#### REQUIRED WORK:
From the first line of the entries below to the line with "Task: Click the person icon beside 永田", give each line again exactly.

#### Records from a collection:
○ ○ ○ ○
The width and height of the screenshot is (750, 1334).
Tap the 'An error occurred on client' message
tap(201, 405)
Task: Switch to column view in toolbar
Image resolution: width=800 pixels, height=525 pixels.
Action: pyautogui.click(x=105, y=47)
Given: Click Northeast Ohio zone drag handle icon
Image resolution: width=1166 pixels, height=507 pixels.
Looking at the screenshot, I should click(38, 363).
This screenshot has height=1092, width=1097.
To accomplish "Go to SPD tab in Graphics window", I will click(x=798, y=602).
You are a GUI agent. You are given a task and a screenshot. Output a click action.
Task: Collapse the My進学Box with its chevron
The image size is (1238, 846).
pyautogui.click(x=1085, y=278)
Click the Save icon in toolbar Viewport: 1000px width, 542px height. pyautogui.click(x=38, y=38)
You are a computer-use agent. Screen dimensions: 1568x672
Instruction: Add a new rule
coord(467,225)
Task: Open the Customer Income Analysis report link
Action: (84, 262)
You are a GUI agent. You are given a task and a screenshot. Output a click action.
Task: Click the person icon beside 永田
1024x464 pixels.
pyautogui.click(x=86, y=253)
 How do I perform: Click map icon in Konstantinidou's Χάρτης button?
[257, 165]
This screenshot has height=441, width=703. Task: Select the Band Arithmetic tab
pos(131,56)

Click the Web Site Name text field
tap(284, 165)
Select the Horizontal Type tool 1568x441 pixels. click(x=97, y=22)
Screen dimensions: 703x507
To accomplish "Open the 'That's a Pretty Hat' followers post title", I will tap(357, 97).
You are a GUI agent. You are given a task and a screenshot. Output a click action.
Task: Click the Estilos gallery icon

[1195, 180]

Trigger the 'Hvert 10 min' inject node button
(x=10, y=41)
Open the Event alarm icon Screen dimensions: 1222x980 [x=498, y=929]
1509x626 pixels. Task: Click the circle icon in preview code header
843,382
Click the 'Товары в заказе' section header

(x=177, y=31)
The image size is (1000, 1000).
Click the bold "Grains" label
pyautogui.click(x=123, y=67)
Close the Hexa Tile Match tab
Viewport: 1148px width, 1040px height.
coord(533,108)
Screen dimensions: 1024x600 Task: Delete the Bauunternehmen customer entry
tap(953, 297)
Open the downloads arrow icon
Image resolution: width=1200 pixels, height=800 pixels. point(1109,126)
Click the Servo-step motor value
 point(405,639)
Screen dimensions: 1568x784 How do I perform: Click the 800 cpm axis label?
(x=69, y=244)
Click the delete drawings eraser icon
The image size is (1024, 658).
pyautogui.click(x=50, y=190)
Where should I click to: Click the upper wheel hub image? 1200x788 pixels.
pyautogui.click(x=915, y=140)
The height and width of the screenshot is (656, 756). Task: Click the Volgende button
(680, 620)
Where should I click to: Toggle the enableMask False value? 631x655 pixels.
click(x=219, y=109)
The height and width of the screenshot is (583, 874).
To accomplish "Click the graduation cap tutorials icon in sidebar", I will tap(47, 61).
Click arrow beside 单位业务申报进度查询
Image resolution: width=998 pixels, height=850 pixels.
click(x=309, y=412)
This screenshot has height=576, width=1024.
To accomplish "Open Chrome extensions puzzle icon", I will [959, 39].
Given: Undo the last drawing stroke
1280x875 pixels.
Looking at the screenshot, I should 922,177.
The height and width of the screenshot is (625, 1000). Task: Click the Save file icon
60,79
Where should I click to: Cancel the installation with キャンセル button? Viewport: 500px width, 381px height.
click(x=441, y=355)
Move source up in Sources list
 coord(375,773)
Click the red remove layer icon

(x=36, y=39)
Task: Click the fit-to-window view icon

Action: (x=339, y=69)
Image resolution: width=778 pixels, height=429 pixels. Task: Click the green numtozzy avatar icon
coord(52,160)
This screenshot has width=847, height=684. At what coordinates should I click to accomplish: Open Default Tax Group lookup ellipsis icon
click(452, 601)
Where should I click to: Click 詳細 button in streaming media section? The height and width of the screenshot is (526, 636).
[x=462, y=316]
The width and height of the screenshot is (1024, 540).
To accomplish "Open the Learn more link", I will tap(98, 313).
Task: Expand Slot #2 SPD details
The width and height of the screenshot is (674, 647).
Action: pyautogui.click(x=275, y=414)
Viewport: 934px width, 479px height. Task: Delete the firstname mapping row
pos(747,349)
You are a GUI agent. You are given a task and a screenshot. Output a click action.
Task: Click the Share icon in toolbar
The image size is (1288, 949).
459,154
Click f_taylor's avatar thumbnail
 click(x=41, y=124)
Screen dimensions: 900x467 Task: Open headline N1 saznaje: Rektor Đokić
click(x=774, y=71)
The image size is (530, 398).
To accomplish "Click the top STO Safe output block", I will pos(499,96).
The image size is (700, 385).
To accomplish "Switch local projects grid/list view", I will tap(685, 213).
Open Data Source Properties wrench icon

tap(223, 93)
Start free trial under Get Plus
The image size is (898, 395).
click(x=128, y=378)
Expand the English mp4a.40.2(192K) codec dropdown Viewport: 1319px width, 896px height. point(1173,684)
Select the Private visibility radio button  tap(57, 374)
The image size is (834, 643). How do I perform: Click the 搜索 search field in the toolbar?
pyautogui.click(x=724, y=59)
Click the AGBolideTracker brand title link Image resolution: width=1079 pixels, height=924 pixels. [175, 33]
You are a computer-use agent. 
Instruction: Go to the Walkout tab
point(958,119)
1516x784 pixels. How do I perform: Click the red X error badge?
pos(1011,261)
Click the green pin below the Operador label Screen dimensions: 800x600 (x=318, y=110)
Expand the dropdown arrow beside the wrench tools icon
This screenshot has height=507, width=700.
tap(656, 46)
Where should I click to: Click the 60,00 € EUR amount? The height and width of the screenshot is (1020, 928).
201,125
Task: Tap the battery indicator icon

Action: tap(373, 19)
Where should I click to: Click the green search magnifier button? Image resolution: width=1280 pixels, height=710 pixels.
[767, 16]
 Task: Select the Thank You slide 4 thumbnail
○ ○ ○ ○
#### TASK RESULT:
The width and height of the screenshot is (750, 1334).
Tap the 'An error occurred on client' message
tap(201, 405)
Task: Switch to column view in toolbar
Image resolution: width=800 pixels, height=525 pixels.
Action: pyautogui.click(x=105, y=47)
Given: Click Northeast Ohio zone drag handle icon
Image resolution: width=1166 pixels, height=507 pixels.
Looking at the screenshot, I should click(38, 363).
This screenshot has height=1092, width=1097.
To accomplish "Go to SPD tab in Graphics window", I will click(x=798, y=602).
You are a GUI agent. You are given a task and a screenshot. Output a click action.
Task: Collapse the My進学Box with its chevron
The image size is (1238, 846).
pyautogui.click(x=1085, y=278)
Click the Save icon in toolbar Viewport: 1000px width, 542px height. pyautogui.click(x=38, y=38)
You are a computer-use agent. Screen dimensions: 1568x672
Instruction: Add a new rule
coord(467,225)
Task: Open the Customer Income Analysis report link
Action: (84, 262)
You are a GUI agent. You are given a task and a screenshot. Output a click action.
Task: Click the person icon beside 永田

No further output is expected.